Услышав такой приказ, Ань Дэхай обеспокоился.

— Почтенная, — прошептал он, — Сын неба велел мне ни на миг от вас не отходить.

Цыси рассердилась. Она топнула ногой, возмущенно застучала золотыми щитками по столу и затрясла головой так, что жемчужины на ее головном уборе задрожали. Ли Ляньинь, стоявший рядом и державший наготове веер и туалетный ящичек Цыси, увидел, что императрица рассердилась не на шутку. Будучи ее личным евнухом, он прекрасно знал, что предвещает ее гнев, и поэтому схватил Ань Дэхая за рукав. — Старший брат, сделай, как она хочет, — зашептал он. — Почему бы вам не отдохнуть? А я останусь поблизости и буду наблюдать за ней.

Кому подчинился бы Ань Дэхай — императору или Цыси — неизвестно, но поскольку главный евнух быстро уставал и ему уже надоело стоять на ногах, он охотно воспользовался этим предлогом и удалился в другую комнату. Увидев, что он ушел, Цыси посчитала себя свободной от надзора: Ли Ляньинь был для нее не более чем мебелью. Цыси наконец спустилась со своего стула, подошла к дяде и поклонилась ему. Потом обняла мать, положила голову на ее плечо и заплакала.

— Ох, — прошептала она, — как же мне одиноко во дворце!

От такой жалобы все пришли в ужас, даже мать не знала, что сказать. Она лишь крепко прижала к себе дочь. И в этот долгий миг молчания Цыси поняла, что и родные, любимые люди ничем не могут ей помочь. Она гордо выпрямилась и, хотя глаза ее были еще влажными, громко позвала сестру.

— Подойди, сними с моей головы эту тяжесть.
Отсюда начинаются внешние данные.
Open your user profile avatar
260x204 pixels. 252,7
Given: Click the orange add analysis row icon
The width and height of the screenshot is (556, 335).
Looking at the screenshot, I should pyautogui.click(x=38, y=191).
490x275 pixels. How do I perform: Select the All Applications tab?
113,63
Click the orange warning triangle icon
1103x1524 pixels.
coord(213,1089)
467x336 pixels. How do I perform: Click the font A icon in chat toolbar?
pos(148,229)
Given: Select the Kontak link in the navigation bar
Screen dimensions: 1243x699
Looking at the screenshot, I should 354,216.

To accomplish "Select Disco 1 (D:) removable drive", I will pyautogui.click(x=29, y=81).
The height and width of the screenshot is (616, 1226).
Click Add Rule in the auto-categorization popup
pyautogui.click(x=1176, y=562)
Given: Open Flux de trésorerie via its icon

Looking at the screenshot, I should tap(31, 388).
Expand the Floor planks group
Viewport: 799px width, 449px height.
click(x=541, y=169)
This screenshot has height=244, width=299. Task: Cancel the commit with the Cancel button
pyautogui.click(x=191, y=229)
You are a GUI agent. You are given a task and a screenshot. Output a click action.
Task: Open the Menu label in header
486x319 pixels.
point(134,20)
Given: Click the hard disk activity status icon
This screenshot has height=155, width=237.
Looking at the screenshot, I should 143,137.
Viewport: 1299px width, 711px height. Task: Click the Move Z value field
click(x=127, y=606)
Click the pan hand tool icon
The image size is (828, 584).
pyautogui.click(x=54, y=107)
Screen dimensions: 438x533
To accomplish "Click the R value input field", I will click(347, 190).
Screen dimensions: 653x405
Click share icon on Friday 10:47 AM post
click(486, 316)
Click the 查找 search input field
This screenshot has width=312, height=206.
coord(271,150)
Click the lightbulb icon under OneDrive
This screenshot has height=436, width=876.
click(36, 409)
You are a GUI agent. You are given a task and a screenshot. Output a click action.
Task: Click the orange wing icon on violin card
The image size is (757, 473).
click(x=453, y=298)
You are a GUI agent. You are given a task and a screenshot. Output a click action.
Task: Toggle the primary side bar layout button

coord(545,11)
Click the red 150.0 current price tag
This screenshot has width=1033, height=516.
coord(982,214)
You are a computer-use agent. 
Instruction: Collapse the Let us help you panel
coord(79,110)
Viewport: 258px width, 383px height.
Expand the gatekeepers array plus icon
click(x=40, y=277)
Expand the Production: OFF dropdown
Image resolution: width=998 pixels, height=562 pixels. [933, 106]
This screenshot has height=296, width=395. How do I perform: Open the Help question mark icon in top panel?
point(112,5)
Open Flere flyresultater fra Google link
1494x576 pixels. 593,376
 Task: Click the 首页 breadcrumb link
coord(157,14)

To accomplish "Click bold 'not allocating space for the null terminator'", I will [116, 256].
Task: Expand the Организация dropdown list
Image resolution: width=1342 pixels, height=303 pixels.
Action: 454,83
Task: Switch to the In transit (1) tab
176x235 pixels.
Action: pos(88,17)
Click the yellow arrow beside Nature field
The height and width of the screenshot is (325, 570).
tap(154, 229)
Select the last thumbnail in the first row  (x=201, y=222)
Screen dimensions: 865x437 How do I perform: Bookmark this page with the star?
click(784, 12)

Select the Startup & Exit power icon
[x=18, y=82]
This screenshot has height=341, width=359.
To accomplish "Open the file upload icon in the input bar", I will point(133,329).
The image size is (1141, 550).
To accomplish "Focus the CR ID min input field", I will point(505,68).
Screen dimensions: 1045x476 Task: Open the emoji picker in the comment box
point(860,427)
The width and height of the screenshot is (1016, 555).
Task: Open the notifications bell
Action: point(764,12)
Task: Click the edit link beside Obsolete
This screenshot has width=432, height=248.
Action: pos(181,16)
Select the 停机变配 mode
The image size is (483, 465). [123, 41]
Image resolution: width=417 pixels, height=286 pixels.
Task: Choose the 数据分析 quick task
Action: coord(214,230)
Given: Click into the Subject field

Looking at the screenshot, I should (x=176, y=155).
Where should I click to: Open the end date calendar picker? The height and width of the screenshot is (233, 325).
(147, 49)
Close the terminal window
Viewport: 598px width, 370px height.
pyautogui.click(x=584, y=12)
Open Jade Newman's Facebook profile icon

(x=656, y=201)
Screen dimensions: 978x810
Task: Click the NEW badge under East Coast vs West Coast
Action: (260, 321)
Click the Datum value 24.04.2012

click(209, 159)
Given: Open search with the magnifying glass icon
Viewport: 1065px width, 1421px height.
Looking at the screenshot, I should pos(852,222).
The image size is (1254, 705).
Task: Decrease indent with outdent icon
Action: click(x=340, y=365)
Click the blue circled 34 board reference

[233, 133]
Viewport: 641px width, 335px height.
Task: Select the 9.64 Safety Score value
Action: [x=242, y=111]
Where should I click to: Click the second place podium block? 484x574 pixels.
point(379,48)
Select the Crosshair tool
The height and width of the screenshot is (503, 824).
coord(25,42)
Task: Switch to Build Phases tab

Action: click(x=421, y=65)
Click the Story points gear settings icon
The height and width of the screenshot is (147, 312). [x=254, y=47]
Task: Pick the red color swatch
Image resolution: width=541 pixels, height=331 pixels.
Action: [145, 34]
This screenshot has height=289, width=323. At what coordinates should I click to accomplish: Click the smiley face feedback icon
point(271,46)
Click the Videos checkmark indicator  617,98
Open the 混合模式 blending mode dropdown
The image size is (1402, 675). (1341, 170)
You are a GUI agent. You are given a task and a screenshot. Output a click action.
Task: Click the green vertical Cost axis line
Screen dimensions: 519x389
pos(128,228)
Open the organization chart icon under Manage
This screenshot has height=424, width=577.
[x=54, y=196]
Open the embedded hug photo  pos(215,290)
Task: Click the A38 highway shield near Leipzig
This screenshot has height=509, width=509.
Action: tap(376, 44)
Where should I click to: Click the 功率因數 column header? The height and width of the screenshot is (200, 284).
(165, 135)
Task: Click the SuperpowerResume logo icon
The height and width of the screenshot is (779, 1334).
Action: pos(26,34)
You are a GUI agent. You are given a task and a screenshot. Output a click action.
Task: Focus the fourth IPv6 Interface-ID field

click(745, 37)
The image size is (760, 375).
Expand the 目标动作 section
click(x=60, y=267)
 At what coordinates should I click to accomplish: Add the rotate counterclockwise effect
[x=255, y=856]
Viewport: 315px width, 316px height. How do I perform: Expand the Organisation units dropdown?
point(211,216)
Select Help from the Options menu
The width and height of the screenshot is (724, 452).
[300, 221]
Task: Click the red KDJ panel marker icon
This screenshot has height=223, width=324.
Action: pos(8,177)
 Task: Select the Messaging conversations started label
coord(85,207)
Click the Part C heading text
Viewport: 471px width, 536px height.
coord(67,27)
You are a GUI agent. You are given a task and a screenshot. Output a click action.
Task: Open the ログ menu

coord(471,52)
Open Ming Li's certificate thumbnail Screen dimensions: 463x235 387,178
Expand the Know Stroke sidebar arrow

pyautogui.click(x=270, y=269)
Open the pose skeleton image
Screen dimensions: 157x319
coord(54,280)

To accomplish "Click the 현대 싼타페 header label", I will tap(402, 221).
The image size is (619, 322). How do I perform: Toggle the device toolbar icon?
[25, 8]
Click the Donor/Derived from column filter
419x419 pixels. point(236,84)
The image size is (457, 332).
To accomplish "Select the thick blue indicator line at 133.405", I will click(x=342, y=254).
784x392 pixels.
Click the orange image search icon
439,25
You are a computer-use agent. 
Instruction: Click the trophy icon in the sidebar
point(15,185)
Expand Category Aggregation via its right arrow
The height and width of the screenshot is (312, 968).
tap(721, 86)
Сестра подошла и сняла с Цыси головной убор, а Ли Ляньинь бережно положил его на стол. Наконец, родственники увидели, что, несмотря на императорские одежды и драгоценности, Цыси оставалась той же веселой девушкой, какой они ее помнили. Так началась их беседа. Женщины подошли ближе. Они гладили руки Цыси, рассматривали кольца и браслеты и восхищались ее красотой.

— А откуда ты берешь сливки? — Их снимают с молока ослиц.

— Твоя кожа белая и мягкая, — говорили они. — Чем ты ее натираешь?

— Это мазь из Индии, — отвечала она, — ее делают из свежих сливок и тертых апельсиновых корок. Она даже лучше, чем наш бараний жир.

Им хотелось спросить о ее жизни в Запретном городе или о том, как с ней обращается император, или о наследнике, но они боялись обронить какое-нибудь слово, которое могло принести несчастье. Например, слово «желтый», будучи императорским, может показаться безобидным, однако оно входит в название «Желтые источники», означающее смерть, а смерть не должна упоминаться рядом с Сыном неба или наследником. Но Цыси не могла скрыть материнской радости и, заметив, что никто не решается заговорить о ее ребенке, начала сама:

— Мне очень хотелось принести и показать вам сына, но когда я спросила у своего высочайшего господина, он сказал, что этого делать нельзя. Иначе ребенку может навредить ветер, тень или какой-нибудь злой дух. Но уверяю вас, мама, мой малыш вас восхитил бы. И раз я не могу принести его сюда, вы должны прийти его навестить. У него вот такие глаза, — Цыси изобразила большими и указательными пальцами два круга. — Он толстый-претолстый, и его тельце так хорошо пахнет! Ему всегда хочется есть, а зубки у него белее, чем эти жемчужины. И говорю вам, он никогда не плачет. И хотя он еще очень мал, но уже пытается стоять на ножках — эти два столбика уже держат его крепкое тельце…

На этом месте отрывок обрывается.